- WHAT TO WORK ON
Copy the data word for word, keeping every line.

- EXTRACTED INFORMATION
++++++++

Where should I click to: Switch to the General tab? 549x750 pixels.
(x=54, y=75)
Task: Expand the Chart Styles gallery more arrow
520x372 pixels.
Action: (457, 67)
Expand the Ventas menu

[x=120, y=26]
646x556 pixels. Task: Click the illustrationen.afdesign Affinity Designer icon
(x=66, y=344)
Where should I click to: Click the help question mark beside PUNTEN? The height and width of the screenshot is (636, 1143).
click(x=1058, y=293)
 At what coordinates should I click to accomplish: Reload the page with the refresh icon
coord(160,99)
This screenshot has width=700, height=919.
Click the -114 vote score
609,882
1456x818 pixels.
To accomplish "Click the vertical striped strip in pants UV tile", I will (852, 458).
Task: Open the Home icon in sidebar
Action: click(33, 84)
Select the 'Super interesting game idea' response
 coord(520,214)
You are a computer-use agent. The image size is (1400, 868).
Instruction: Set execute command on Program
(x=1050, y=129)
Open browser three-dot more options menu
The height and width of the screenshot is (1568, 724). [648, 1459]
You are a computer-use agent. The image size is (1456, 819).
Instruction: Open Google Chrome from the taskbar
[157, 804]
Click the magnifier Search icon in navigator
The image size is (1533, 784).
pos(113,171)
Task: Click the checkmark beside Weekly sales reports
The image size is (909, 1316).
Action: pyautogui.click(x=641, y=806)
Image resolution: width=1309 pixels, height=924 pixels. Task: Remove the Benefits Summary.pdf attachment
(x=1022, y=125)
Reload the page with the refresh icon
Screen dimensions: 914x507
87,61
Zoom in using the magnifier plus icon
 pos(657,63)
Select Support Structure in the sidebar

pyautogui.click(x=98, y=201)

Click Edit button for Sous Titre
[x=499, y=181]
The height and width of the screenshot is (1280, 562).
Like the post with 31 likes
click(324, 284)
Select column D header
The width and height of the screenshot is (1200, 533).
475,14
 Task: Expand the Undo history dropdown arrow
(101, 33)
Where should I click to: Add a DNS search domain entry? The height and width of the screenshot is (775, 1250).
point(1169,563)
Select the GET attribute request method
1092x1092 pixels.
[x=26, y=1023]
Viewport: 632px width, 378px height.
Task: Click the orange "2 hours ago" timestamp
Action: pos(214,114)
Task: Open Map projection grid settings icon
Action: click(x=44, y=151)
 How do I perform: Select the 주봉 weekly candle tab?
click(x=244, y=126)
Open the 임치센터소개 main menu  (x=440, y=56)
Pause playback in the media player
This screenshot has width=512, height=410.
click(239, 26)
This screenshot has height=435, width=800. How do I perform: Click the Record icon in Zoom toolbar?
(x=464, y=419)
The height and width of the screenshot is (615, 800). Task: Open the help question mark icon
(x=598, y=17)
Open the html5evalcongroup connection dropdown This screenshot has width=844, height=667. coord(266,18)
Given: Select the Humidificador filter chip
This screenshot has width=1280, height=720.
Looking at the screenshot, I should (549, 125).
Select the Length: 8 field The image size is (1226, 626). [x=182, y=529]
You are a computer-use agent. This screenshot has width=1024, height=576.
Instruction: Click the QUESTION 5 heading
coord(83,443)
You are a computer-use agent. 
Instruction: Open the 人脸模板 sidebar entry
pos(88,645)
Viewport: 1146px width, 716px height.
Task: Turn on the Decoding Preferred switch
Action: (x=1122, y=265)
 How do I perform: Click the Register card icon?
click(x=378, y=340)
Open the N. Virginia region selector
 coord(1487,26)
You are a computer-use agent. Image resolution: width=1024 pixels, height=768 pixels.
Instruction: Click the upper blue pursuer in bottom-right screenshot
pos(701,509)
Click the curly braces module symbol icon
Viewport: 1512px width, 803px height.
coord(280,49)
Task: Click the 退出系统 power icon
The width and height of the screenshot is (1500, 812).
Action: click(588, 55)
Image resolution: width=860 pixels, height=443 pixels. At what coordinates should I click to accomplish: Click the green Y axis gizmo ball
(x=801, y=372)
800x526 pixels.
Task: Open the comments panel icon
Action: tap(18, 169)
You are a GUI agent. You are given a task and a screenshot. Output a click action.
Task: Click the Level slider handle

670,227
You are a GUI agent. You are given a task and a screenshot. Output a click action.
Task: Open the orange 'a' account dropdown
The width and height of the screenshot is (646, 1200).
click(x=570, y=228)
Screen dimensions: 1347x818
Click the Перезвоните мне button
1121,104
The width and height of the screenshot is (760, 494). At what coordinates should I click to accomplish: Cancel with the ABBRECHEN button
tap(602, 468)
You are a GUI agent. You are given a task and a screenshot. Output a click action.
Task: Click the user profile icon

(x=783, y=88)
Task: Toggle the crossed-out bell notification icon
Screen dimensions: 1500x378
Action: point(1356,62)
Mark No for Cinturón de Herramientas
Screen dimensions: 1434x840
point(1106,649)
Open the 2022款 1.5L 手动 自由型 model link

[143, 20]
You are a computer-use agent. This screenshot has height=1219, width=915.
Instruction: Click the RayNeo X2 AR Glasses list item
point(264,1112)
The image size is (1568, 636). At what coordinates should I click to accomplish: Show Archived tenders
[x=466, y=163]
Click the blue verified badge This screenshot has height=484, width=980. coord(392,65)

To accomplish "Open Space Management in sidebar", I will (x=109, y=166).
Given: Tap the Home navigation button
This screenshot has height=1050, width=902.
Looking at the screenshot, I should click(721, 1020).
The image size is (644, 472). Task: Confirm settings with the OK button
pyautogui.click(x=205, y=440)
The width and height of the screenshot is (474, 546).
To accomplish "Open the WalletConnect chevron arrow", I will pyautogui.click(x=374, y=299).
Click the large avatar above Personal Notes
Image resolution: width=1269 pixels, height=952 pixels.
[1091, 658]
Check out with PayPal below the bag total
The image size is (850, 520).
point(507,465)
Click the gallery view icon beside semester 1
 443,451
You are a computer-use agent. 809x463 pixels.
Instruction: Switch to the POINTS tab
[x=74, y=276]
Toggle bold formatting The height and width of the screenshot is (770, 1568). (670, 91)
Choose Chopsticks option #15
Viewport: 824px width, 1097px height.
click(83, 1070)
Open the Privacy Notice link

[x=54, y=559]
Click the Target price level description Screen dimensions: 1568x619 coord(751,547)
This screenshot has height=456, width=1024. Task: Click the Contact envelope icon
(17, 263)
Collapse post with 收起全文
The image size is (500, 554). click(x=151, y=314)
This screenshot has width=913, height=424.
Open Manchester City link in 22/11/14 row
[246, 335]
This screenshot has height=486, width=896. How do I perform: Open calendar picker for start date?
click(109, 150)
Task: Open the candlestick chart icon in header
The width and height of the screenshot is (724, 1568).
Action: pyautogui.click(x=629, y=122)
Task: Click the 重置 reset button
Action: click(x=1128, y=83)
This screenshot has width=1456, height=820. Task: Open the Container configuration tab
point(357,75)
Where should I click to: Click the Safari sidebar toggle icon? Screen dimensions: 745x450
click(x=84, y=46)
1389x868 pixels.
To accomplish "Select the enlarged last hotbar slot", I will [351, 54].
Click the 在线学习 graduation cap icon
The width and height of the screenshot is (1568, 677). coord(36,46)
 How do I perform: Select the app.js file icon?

++++++++

- WRITTEN ANSWER
Where should I click to: Switch to the General tab? 549x750 pixels.
(x=54, y=75)
Task: Expand the Chart Styles gallery more arrow
520x372 pixels.
Action: (457, 67)
Expand the Ventas menu

[x=120, y=26]
646x556 pixels. Task: Click the illustrationen.afdesign Affinity Designer icon
(x=66, y=344)
Where should I click to: Click the help question mark beside PUNTEN? The height and width of the screenshot is (636, 1143).
click(x=1058, y=293)
 At what coordinates should I click to accomplish: Reload the page with the refresh icon
coord(160,99)
This screenshot has width=700, height=919.
Click the -114 vote score
609,882
1456x818 pixels.
To accomplish "Click the vertical striped strip in pants UV tile", I will (852, 458).
Task: Open the Home icon in sidebar
Action: click(33, 84)
Select the 'Super interesting game idea' response
 coord(520,214)
You are a computer-use agent. The image size is (1400, 868).
Instruction: Set execute command on Program
(x=1050, y=129)
Open browser three-dot more options menu
The height and width of the screenshot is (1568, 724). [648, 1459]
You are a computer-use agent. The image size is (1456, 819).
Instruction: Open Google Chrome from the taskbar
[157, 804]
Click the magnifier Search icon in navigator
The image size is (1533, 784).
pos(113,171)
Task: Click the checkmark beside Weekly sales reports
The image size is (909, 1316).
Action: pyautogui.click(x=641, y=806)
Image resolution: width=1309 pixels, height=924 pixels. Task: Remove the Benefits Summary.pdf attachment
(x=1022, y=125)
Reload the page with the refresh icon
Screen dimensions: 914x507
87,61
Zoom in using the magnifier plus icon
 pos(657,63)
Select Support Structure in the sidebar

pyautogui.click(x=98, y=201)

Click Edit button for Sous Titre
[x=499, y=181]
The height and width of the screenshot is (1280, 562).
Like the post with 31 likes
click(324, 284)
Select column D header
The width and height of the screenshot is (1200, 533).
475,14
 Task: Expand the Undo history dropdown arrow
(101, 33)
Where should I click to: Add a DNS search domain entry? The height and width of the screenshot is (775, 1250).
point(1169,563)
Select the GET attribute request method
1092x1092 pixels.
[x=26, y=1023]
Viewport: 632px width, 378px height.
Task: Click the orange "2 hours ago" timestamp
Action: pos(214,114)
Task: Open Map projection grid settings icon
Action: click(x=44, y=151)
 How do I perform: Select the 주봉 weekly candle tab?
click(x=244, y=126)
Open the 임치센터소개 main menu  (x=440, y=56)
Pause playback in the media player
This screenshot has width=512, height=410.
click(239, 26)
This screenshot has height=435, width=800. How do I perform: Click the Record icon in Zoom toolbar?
(x=464, y=419)
The height and width of the screenshot is (615, 800). Task: Open the help question mark icon
(x=598, y=17)
Open the html5evalcongroup connection dropdown This screenshot has width=844, height=667. coord(266,18)
Given: Select the Humidificador filter chip
This screenshot has width=1280, height=720.
Looking at the screenshot, I should (549, 125).
Select the Length: 8 field The image size is (1226, 626). [x=182, y=529]
You are a computer-use agent. This screenshot has width=1024, height=576.
Instruction: Click the QUESTION 5 heading
coord(83,443)
You are a computer-use agent. 
Instruction: Open the 人脸模板 sidebar entry
pos(88,645)
Viewport: 1146px width, 716px height.
Task: Turn on the Decoding Preferred switch
Action: (x=1122, y=265)
 How do I perform: Click the Register card icon?
click(x=378, y=340)
Open the N. Virginia region selector
 coord(1487,26)
You are a computer-use agent. Image resolution: width=1024 pixels, height=768 pixels.
Instruction: Click the upper blue pursuer in bottom-right screenshot
pos(701,509)
Click the curly braces module symbol icon
Viewport: 1512px width, 803px height.
coord(280,49)
Task: Click the 退出系统 power icon
The width and height of the screenshot is (1500, 812).
Action: click(588, 55)
Image resolution: width=860 pixels, height=443 pixels. At what coordinates should I click to accomplish: Click the green Y axis gizmo ball
(x=801, y=372)
800x526 pixels.
Task: Open the comments panel icon
Action: tap(18, 169)
You are a GUI agent. You are given a task and a screenshot. Output a click action.
Task: Click the Level slider handle

670,227
You are a GUI agent. You are given a task and a screenshot. Output a click action.
Task: Open the orange 'a' account dropdown
The width and height of the screenshot is (646, 1200).
click(x=570, y=228)
Screen dimensions: 1347x818
Click the Перезвоните мне button
1121,104
The width and height of the screenshot is (760, 494). At what coordinates should I click to accomplish: Cancel with the ABBRECHEN button
tap(602, 468)
You are a GUI agent. You are given a task and a screenshot. Output a click action.
Task: Click the user profile icon

(x=783, y=88)
Task: Toggle the crossed-out bell notification icon
Screen dimensions: 1500x378
Action: point(1356,62)
Mark No for Cinturón de Herramientas
Screen dimensions: 1434x840
point(1106,649)
Open the 2022款 1.5L 手动 自由型 model link

[143, 20]
You are a computer-use agent. This screenshot has height=1219, width=915.
Instruction: Click the RayNeo X2 AR Glasses list item
point(264,1112)
The image size is (1568, 636). At what coordinates should I click to accomplish: Show Archived tenders
[x=466, y=163]
Click the blue verified badge This screenshot has height=484, width=980. coord(392,65)

To accomplish "Open Space Management in sidebar", I will (x=109, y=166).
Given: Tap the Home navigation button
This screenshot has height=1050, width=902.
Looking at the screenshot, I should click(721, 1020).
The image size is (644, 472). Task: Confirm settings with the OK button
pyautogui.click(x=205, y=440)
The width and height of the screenshot is (474, 546).
To accomplish "Open the WalletConnect chevron arrow", I will pyautogui.click(x=374, y=299).
Click the large avatar above Personal Notes
Image resolution: width=1269 pixels, height=952 pixels.
[1091, 658]
Check out with PayPal below the bag total
The image size is (850, 520).
point(507,465)
Click the gallery view icon beside semester 1
 443,451
You are a computer-use agent. 809x463 pixels.
Instruction: Switch to the POINTS tab
[x=74, y=276]
Toggle bold formatting The height and width of the screenshot is (770, 1568). (670, 91)
Choose Chopsticks option #15
Viewport: 824px width, 1097px height.
click(83, 1070)
Open the Privacy Notice link

[x=54, y=559]
Click the Target price level description Screen dimensions: 1568x619 coord(751,547)
This screenshot has height=456, width=1024. Task: Click the Contact envelope icon
(17, 263)
Collapse post with 收起全文
The image size is (500, 554). click(x=151, y=314)
This screenshot has width=913, height=424.
Open Manchester City link in 22/11/14 row
[246, 335]
This screenshot has height=486, width=896. How do I perform: Open calendar picker for start date?
click(109, 150)
Task: Open the candlestick chart icon in header
The width and height of the screenshot is (724, 1568).
Action: pyautogui.click(x=629, y=122)
Task: Click the 重置 reset button
Action: click(x=1128, y=83)
This screenshot has width=1456, height=820. Task: Open the Container configuration tab
point(357,75)
Where should I click to: Click the Safari sidebar toggle icon? Screen dimensions: 745x450
click(x=84, y=46)
1389x868 pixels.
To accomplish "Select the enlarged last hotbar slot", I will [351, 54].
Click the 在线学习 graduation cap icon
The width and height of the screenshot is (1568, 677). coord(36,46)
 How do I perform: Select the app.js file icon?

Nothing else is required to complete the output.